The mission of the Y.T. and Alice Chen Pediatric Genetics and Genomics Research Center is to develop novel and effective treatments and establish a better understanding of the pathophysiology and long term complications of patients affected with genetic/metabolic disorders. The primary focus of the research will be single gene disorders, including a clinical/translational core team to facilitate implementation of this goal. The new treatment strategies will include, but not be limited to, enzyme replacement therapy, small molecule therapy, stem cell therapy, SiRNA therapy, gene editing, gene therapy and combination therapy approaches.
- Establish a comprehensive clinical/translational research team for the investigation of genetic/metabolic diseases to enhance our understanding of the disease, develop new treatments and demonstrate the safety and efficacy of the treatments.
- Provide the primary resources and optimal environment necessary to stimulate the development of clinical/translational research in genetic/metabolic disorders for the scientists in the Division of Medical Genetics and collaborators throughout the medical center.
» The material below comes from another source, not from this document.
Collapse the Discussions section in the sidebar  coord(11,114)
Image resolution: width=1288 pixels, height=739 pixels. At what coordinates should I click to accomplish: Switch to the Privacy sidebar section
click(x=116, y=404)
- Establish an arm’s length collaboration with the pharmaceutical industry to develop new treatments, demonstrate effectiveness, and investigate beyond industry marketing interests.
To accomplish its mission, the Chen Center relies on proceeds and royalties from previous discoveries; federal, industry and foundation grants; and generous contributions from Alice and Y.T. Chen. Many individuals, including grateful patients and families, also make philanthropic contributions to support the research.